§ Supplied text:
Fukutake is the author of a study published last year by the American Academy of Neurology. It looked at several cases of subdural hematomas occurring in people who rode several roller coasters in one day at a theme park in Japan.
Still, the industry insists that the newer, faster roller coasters are safe and sound, even without federal regulation.
"With 320 million visitors to parks every year, and 3 billion rides given, you can expect to have a few accidents," said Brett Lovejoy, president of the International Association of Amusement Parks and Attractions.
At the moment, there is no federal oversight of theme parks, so there is no way to investigate accidents or share information about malfunctions in theme parks throughout the country, according to the Consumer Product Safety Commission.
Concern over this fact rose this week after dozens of people were injured Monday night at an amusement park in northern Michigan when The Chaos, a large spinning wheel, fell from the spindle that kept it up. Riders were trapped in cars for up to four hours, and 31 people were treated or examined at hospitals. All but two have been released.
"It seems as if the industry is testing the limits of technology and human endurance with every new ride," said Rep. Edward Markey, D-Mass., in a statement posted on his Web site. He has been pushing legislation to return jurisdiction over theme parks to the CPSC.
Gone Are the Days of Simple Loops
From 1987 to 1999, there were 49 documented fatalities in U.S. amusement parks, according to the CPSC.
In 1981, when coasters were regulated by the CPSC, they may have done loops, but none shot out of the gate using linear induction motors. The older models didn't have several inversions, they weren't over 300 feet tall, and they didn't near 93 mph. According to the CPSC, the number of injuries severe enough to send victims to the emergency room leaped from 2,400 in 1994 to 4,500 in 1998.
A total of 42 states currently adhere to regular inspections. The other states either don't have amusement parks (North Dakota and Montana) or rely on self-regulated inspections or local municipalities.

§ Source material:
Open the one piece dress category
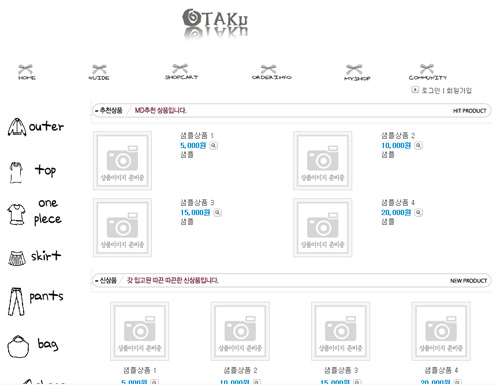 pos(35,212)
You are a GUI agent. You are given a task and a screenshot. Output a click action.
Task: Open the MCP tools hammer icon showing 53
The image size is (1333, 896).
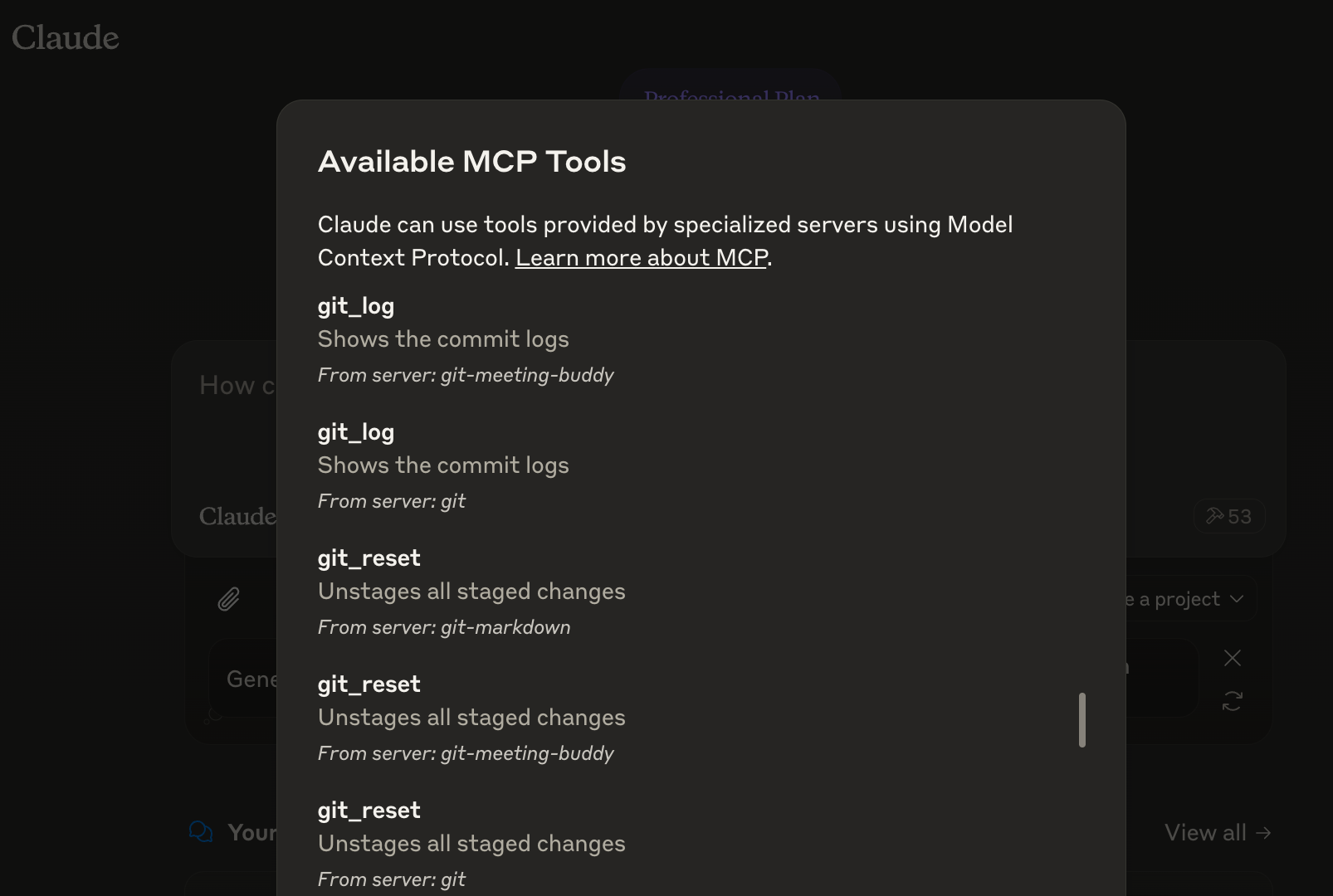[1229, 516]
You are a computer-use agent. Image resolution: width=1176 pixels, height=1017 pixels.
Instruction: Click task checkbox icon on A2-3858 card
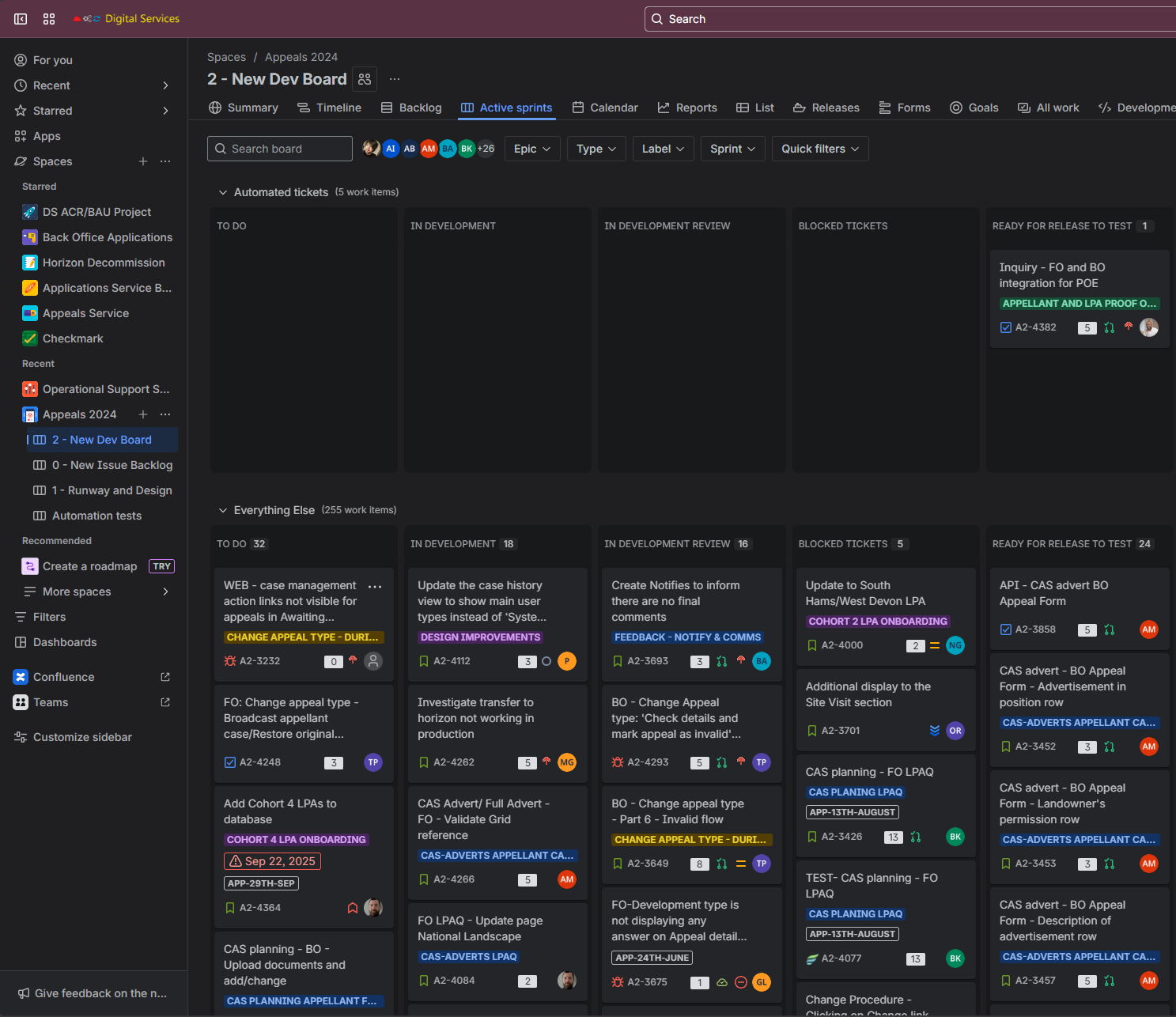pos(1006,629)
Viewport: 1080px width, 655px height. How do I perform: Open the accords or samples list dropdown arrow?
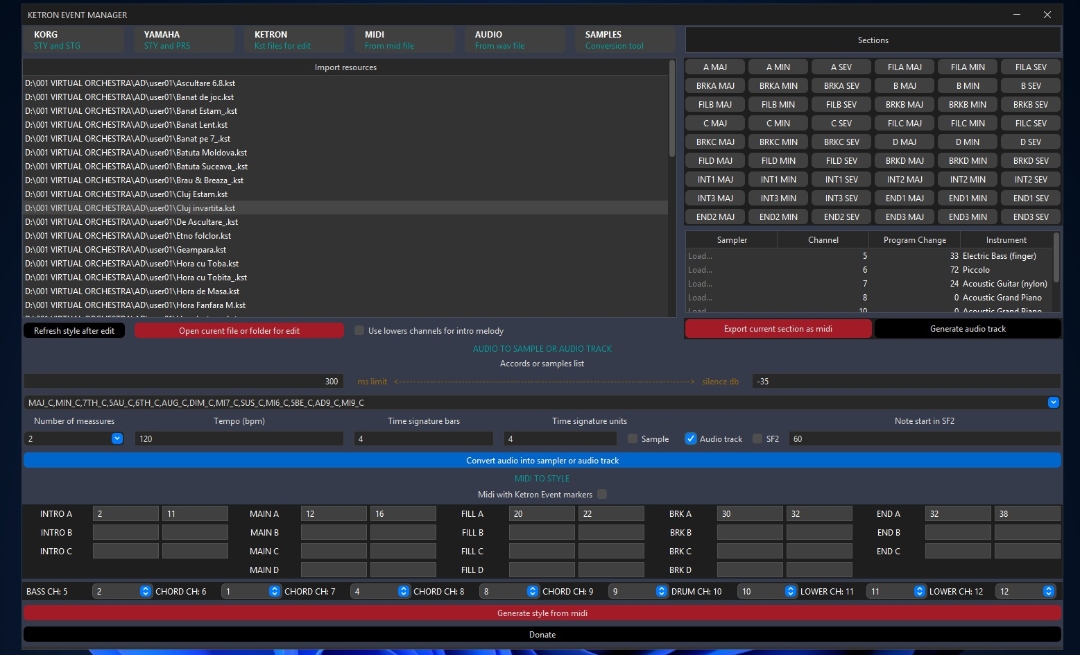click(1053, 402)
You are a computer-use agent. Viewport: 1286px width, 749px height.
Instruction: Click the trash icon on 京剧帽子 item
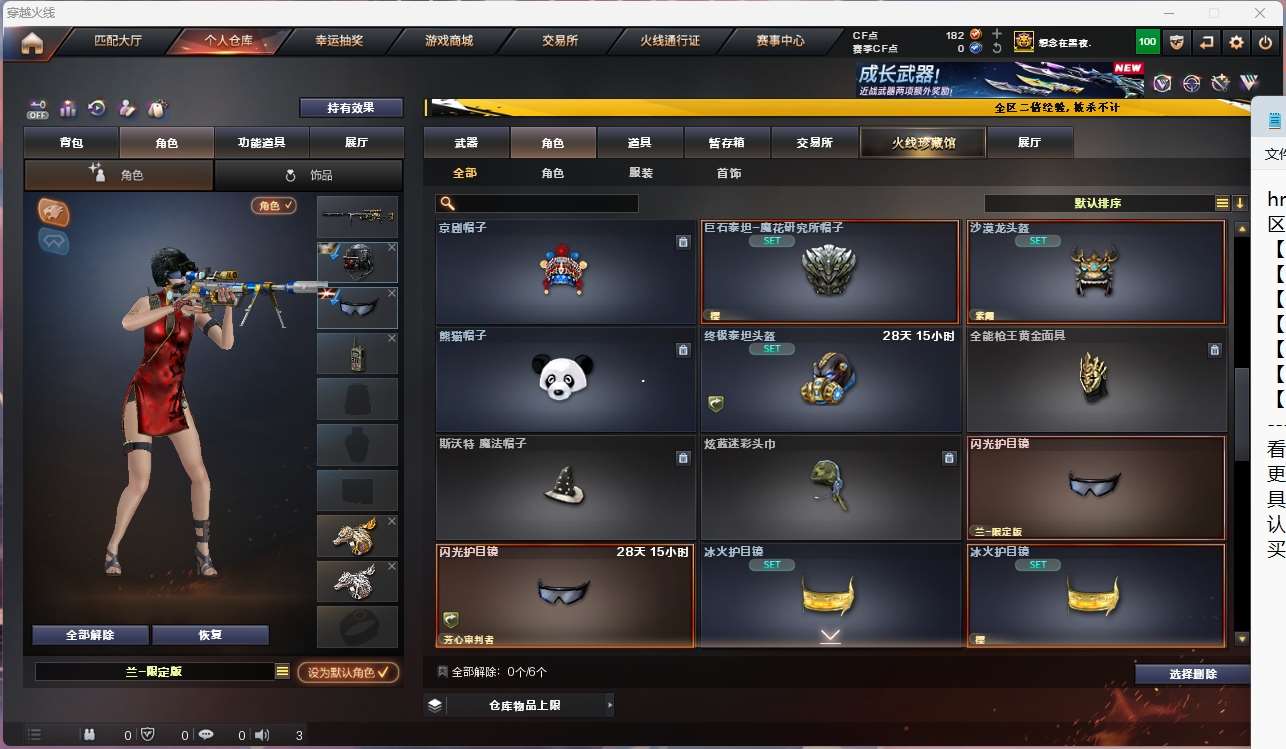pyautogui.click(x=682, y=242)
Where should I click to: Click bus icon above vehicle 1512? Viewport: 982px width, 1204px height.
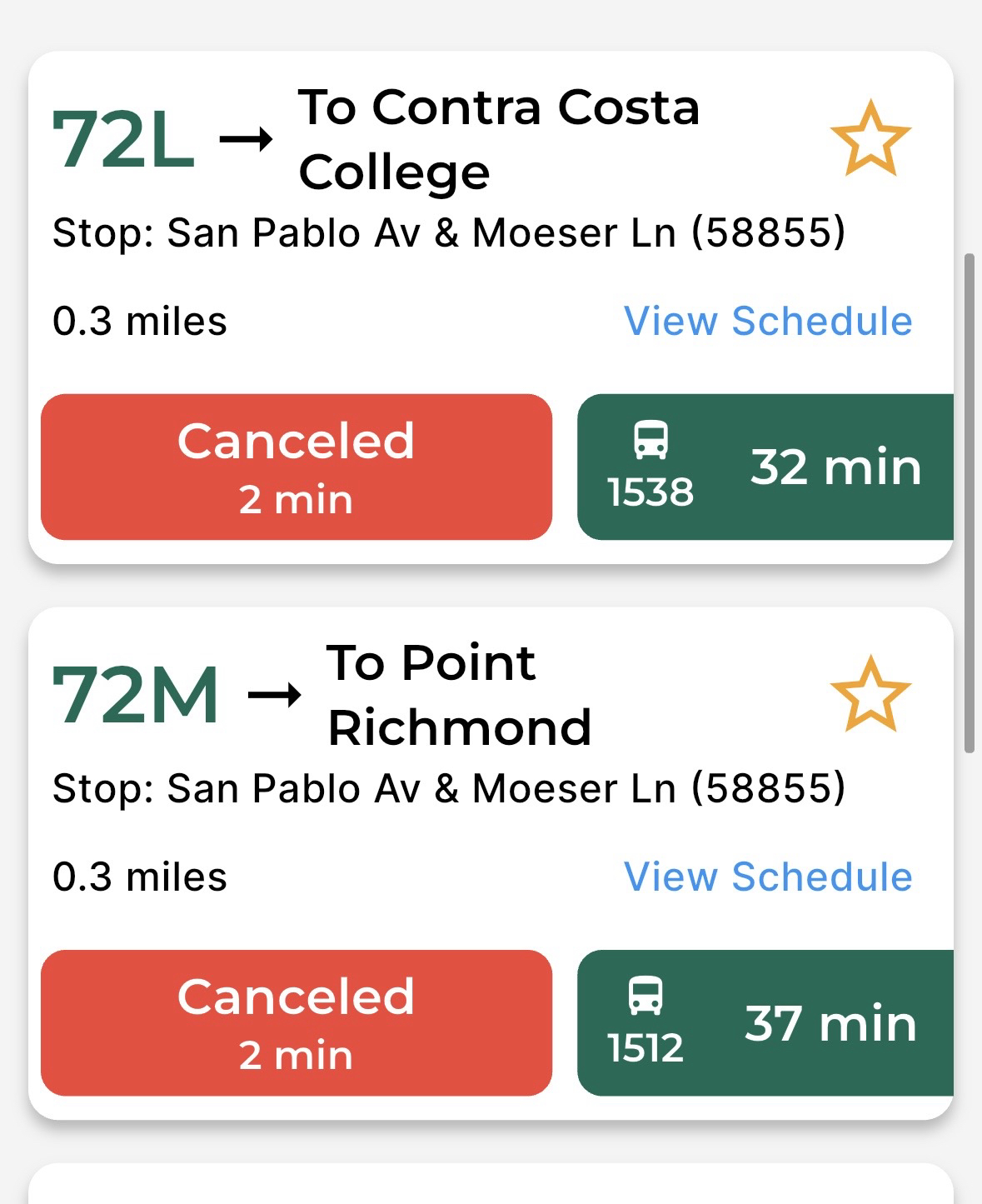(646, 996)
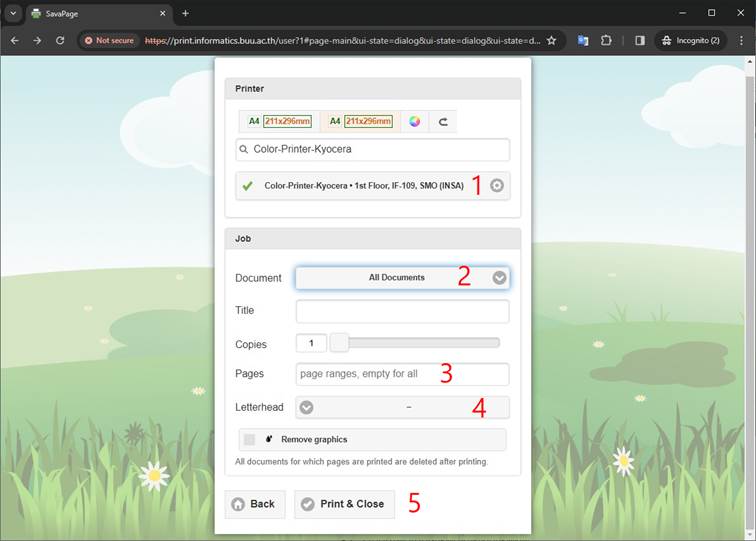756x541 pixels.
Task: Toggle the browser side panel icon
Action: coord(640,40)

§ What to do:
1. In the roller coaster text:
(a) How many documented fatalities occurred in U.S. amusement parks from 1987 to 1999, according to the CPSC?
(b) What was the name of the ride that fell at the northern Michigan amusement park?
(c) How many visitors a year to parks does Brett Lovejoy cite?
2. Can you reproduce the part of the roller coaster text that begins at the words "Fukutake is the" and stops after "park in Japan."?

§ Results by task:
1.
(a) 49
(b) The Chaos
(c) 320 million

2.
Fukutake is the author of a study published last year by the American Academy of Neurology. It looked at several cases of subdural hematomas occurring in people who rode several roller coasters in one day at a theme park in Japan.